Problem requirements: Copy the records below word for word, leaving out nothing.

[[ Records shown, beginning ]]

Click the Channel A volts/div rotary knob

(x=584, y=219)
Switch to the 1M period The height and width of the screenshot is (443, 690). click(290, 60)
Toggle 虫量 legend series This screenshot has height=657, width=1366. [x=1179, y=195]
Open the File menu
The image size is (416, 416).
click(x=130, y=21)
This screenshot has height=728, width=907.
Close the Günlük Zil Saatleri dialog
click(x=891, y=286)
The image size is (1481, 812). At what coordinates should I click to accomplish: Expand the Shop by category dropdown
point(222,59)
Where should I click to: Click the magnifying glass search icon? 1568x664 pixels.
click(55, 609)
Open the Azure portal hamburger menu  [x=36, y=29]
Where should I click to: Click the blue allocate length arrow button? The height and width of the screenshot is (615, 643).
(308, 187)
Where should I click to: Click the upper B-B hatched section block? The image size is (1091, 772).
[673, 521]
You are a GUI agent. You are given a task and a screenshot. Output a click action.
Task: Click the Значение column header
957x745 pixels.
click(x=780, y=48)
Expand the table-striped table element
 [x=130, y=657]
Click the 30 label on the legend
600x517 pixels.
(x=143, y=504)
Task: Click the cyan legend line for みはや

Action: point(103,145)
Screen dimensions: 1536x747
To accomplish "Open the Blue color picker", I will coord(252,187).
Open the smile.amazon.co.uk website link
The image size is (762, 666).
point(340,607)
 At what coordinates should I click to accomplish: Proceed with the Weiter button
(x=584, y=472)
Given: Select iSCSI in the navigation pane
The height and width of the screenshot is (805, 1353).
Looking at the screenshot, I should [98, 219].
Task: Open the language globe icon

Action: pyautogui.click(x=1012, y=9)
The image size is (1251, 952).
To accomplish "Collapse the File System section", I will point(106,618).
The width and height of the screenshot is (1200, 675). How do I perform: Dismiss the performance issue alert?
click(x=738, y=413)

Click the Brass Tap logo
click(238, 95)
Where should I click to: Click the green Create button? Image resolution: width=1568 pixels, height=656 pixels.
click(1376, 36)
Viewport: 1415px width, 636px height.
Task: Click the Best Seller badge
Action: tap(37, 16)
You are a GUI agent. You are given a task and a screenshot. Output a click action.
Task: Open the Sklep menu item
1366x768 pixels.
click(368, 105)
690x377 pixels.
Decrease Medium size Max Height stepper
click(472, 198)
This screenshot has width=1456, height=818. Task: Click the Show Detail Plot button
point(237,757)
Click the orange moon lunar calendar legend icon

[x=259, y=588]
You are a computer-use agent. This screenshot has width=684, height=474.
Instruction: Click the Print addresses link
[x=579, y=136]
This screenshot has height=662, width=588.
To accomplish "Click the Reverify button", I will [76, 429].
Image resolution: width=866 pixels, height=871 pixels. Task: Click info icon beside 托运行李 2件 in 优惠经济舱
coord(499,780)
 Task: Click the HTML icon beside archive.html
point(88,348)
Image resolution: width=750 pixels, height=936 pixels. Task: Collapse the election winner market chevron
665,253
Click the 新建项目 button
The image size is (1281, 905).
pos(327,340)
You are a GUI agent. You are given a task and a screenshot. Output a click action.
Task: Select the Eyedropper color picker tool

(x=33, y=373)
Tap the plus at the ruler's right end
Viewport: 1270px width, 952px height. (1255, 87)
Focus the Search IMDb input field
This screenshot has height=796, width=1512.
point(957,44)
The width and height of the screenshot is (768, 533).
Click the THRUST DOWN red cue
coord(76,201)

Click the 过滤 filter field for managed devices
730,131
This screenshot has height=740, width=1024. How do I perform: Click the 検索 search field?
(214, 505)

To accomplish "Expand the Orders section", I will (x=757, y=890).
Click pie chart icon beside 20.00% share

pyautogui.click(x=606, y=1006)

[[ Records shown, end ]]

Expected answer:
Click the Channel A volts/div rotary knob

(x=584, y=219)
Switch to the 1M period The height and width of the screenshot is (443, 690). click(290, 60)
Toggle 虫量 legend series This screenshot has height=657, width=1366. [x=1179, y=195]
Open the File menu
The image size is (416, 416).
click(x=130, y=21)
This screenshot has height=728, width=907.
Close the Günlük Zil Saatleri dialog
click(x=891, y=286)
The image size is (1481, 812). At what coordinates should I click to accomplish: Expand the Shop by category dropdown
point(222,59)
Where should I click to: Click the magnifying glass search icon? 1568x664 pixels.
click(55, 609)
Open the Azure portal hamburger menu  [x=36, y=29]
Where should I click to: Click the blue allocate length arrow button? The height and width of the screenshot is (615, 643).
(308, 187)
Where should I click to: Click the upper B-B hatched section block? The image size is (1091, 772).
[673, 521]
You are a GUI agent. You are given a task and a screenshot. Output a click action.
Task: Click the Значение column header
957x745 pixels.
click(x=780, y=48)
Expand the table-striped table element
 [x=130, y=657]
Click the 30 label on the legend
600x517 pixels.
(x=143, y=504)
Task: Click the cyan legend line for みはや

Action: point(103,145)
Screen dimensions: 1536x747
To accomplish "Open the Blue color picker", I will coord(252,187).
Open the smile.amazon.co.uk website link
The image size is (762, 666).
point(340,607)
 At what coordinates should I click to accomplish: Proceed with the Weiter button
(x=584, y=472)
Given: Select iSCSI in the navigation pane
The height and width of the screenshot is (805, 1353).
Looking at the screenshot, I should [98, 219].
Task: Open the language globe icon

Action: pyautogui.click(x=1012, y=9)
The image size is (1251, 952).
To accomplish "Collapse the File System section", I will point(106,618).
The width and height of the screenshot is (1200, 675). How do I perform: Dismiss the performance issue alert?
click(x=738, y=413)

Click the Brass Tap logo
click(238, 95)
Where should I click to: Click the green Create button? Image resolution: width=1568 pixels, height=656 pixels.
click(1376, 36)
Viewport: 1415px width, 636px height.
Task: Click the Best Seller badge
Action: tap(37, 16)
You are a GUI agent. You are given a task and a screenshot. Output a click action.
Task: Open the Sklep menu item
1366x768 pixels.
click(368, 105)
690x377 pixels.
Decrease Medium size Max Height stepper
click(472, 198)
This screenshot has width=1456, height=818. Task: Click the Show Detail Plot button
point(237,757)
Click the orange moon lunar calendar legend icon

[x=259, y=588]
You are a computer-use agent. This screenshot has width=684, height=474.
Instruction: Click the Print addresses link
[x=579, y=136]
This screenshot has height=662, width=588.
To accomplish "Click the Reverify button", I will [76, 429].
Image resolution: width=866 pixels, height=871 pixels. Task: Click info icon beside 托运行李 2件 in 优惠经济舱
coord(499,780)
 Task: Click the HTML icon beside archive.html
point(88,348)
Image resolution: width=750 pixels, height=936 pixels. Task: Collapse the election winner market chevron
665,253
Click the 新建项目 button
The image size is (1281, 905).
pos(327,340)
You are a GUI agent. You are given a task and a screenshot. Output a click action.
Task: Select the Eyedropper color picker tool

(x=33, y=373)
Tap the plus at the ruler's right end
Viewport: 1270px width, 952px height. (1255, 87)
Focus the Search IMDb input field
This screenshot has height=796, width=1512.
point(957,44)
The width and height of the screenshot is (768, 533).
Click the THRUST DOWN red cue
coord(76,201)

Click the 过滤 filter field for managed devices
730,131
This screenshot has height=740, width=1024. How do I perform: Click the 検索 search field?
(214, 505)

To accomplish "Expand the Orders section", I will (x=757, y=890).
Click pie chart icon beside 20.00% share

pyautogui.click(x=606, y=1006)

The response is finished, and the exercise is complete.